> [Raw data]:

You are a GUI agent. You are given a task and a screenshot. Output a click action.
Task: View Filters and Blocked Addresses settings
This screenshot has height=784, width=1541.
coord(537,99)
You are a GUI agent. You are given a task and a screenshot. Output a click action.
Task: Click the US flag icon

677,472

--

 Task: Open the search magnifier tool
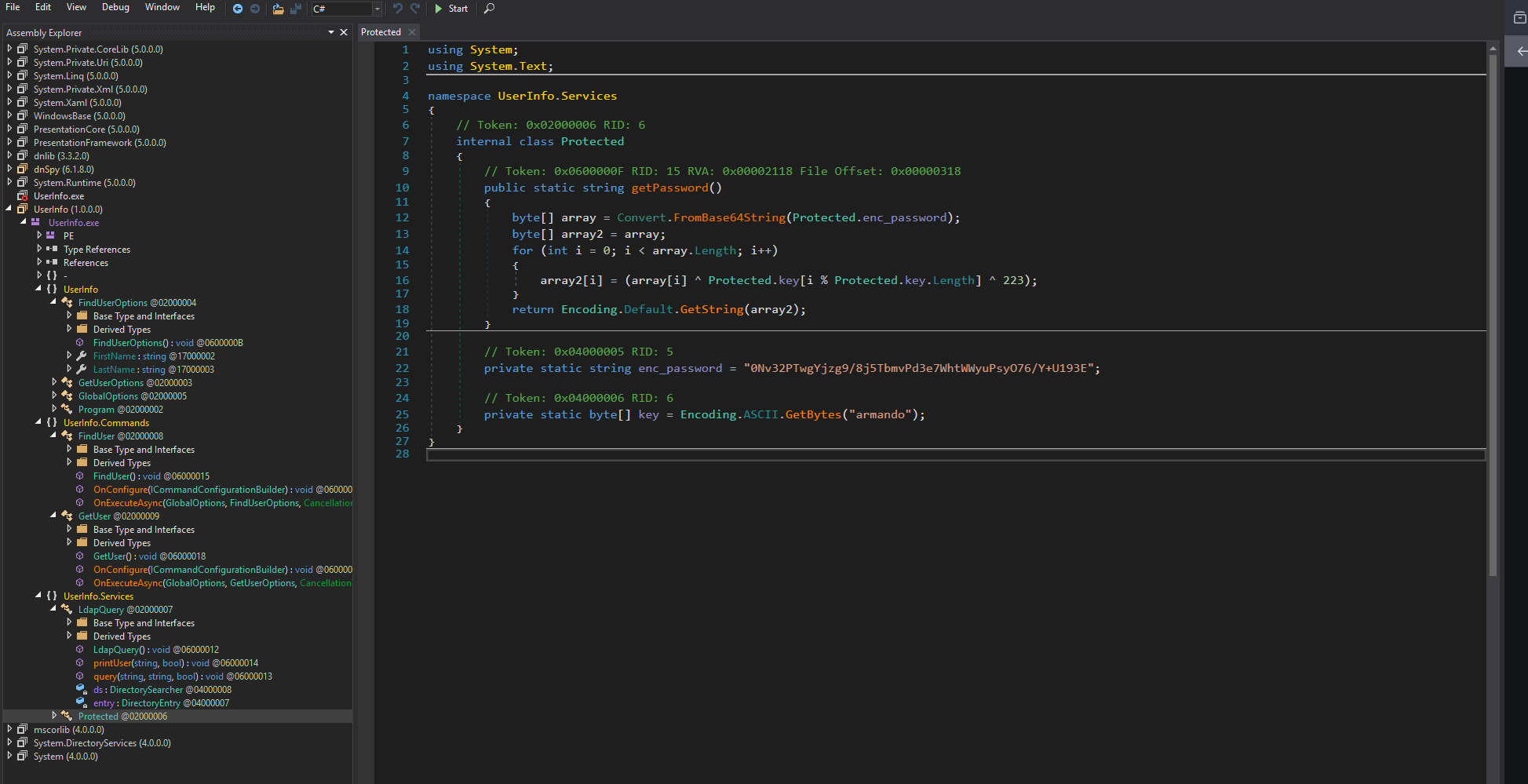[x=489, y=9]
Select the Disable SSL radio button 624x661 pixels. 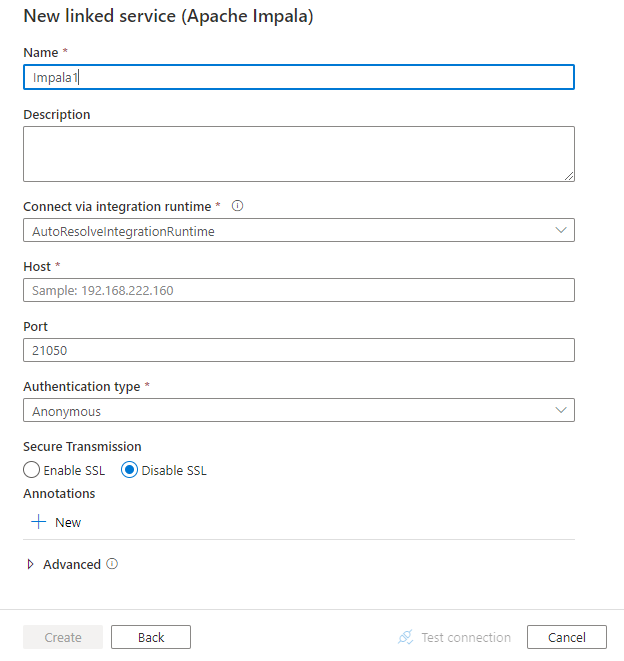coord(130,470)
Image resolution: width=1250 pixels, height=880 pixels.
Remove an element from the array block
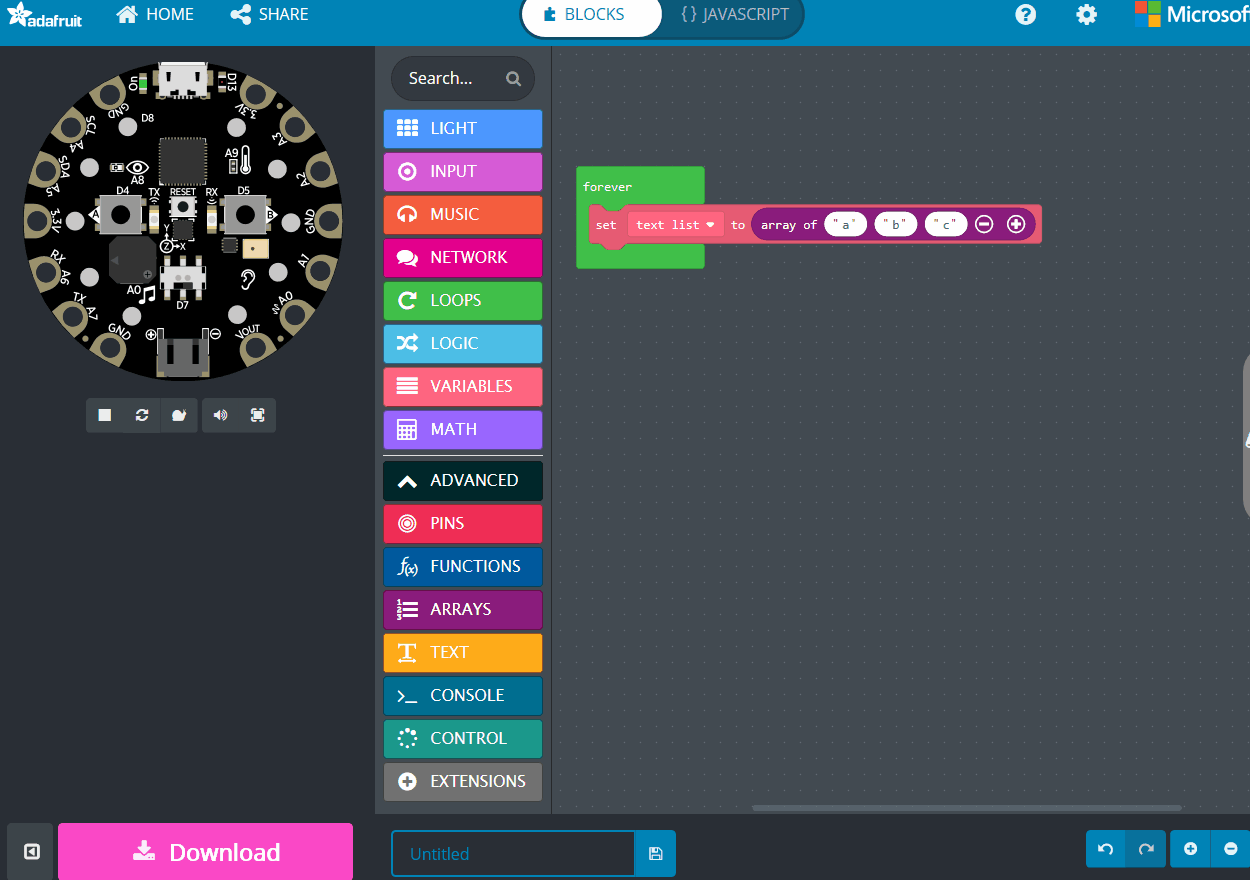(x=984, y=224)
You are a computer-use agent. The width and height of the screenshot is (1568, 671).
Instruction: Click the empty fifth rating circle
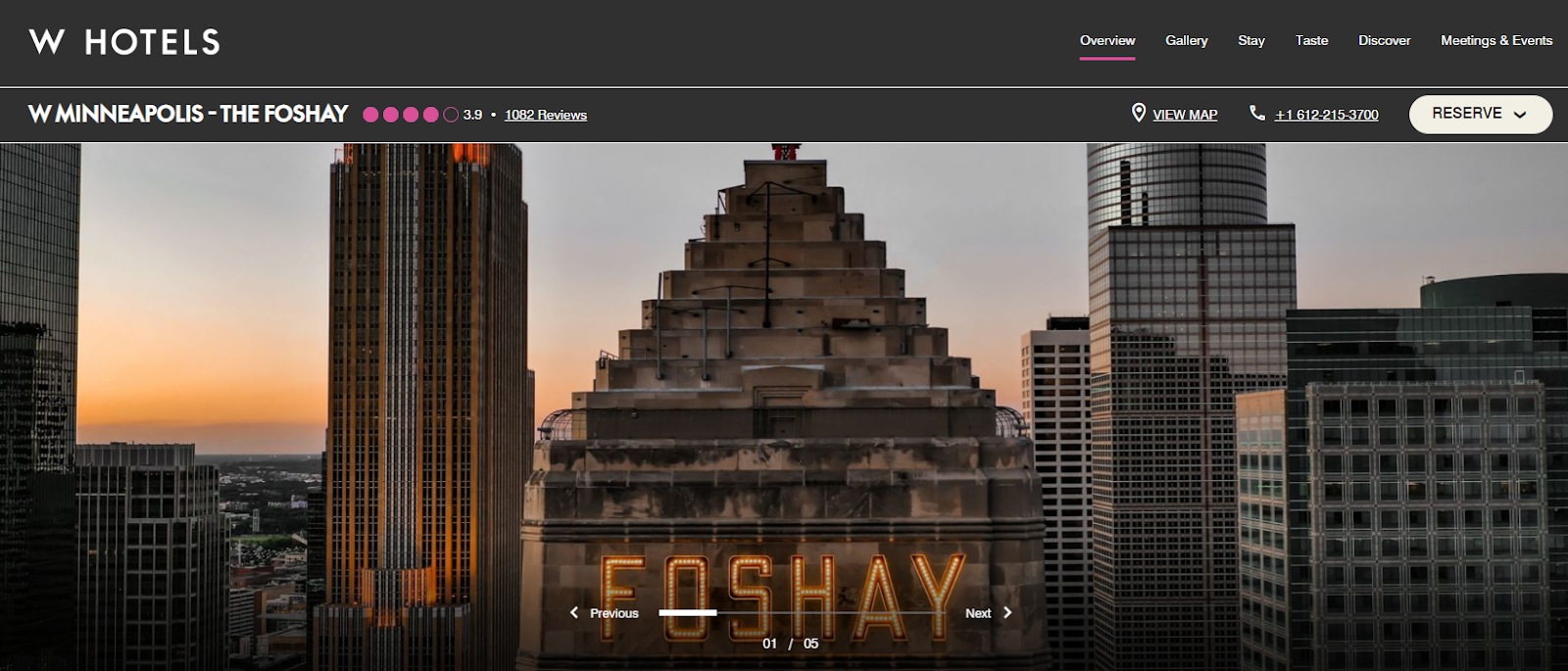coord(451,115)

> [Directions]:
State how many lines of the material above contain the string "screenshot", matching case exactly. Give only the number.

> [Output of the exercise]:
4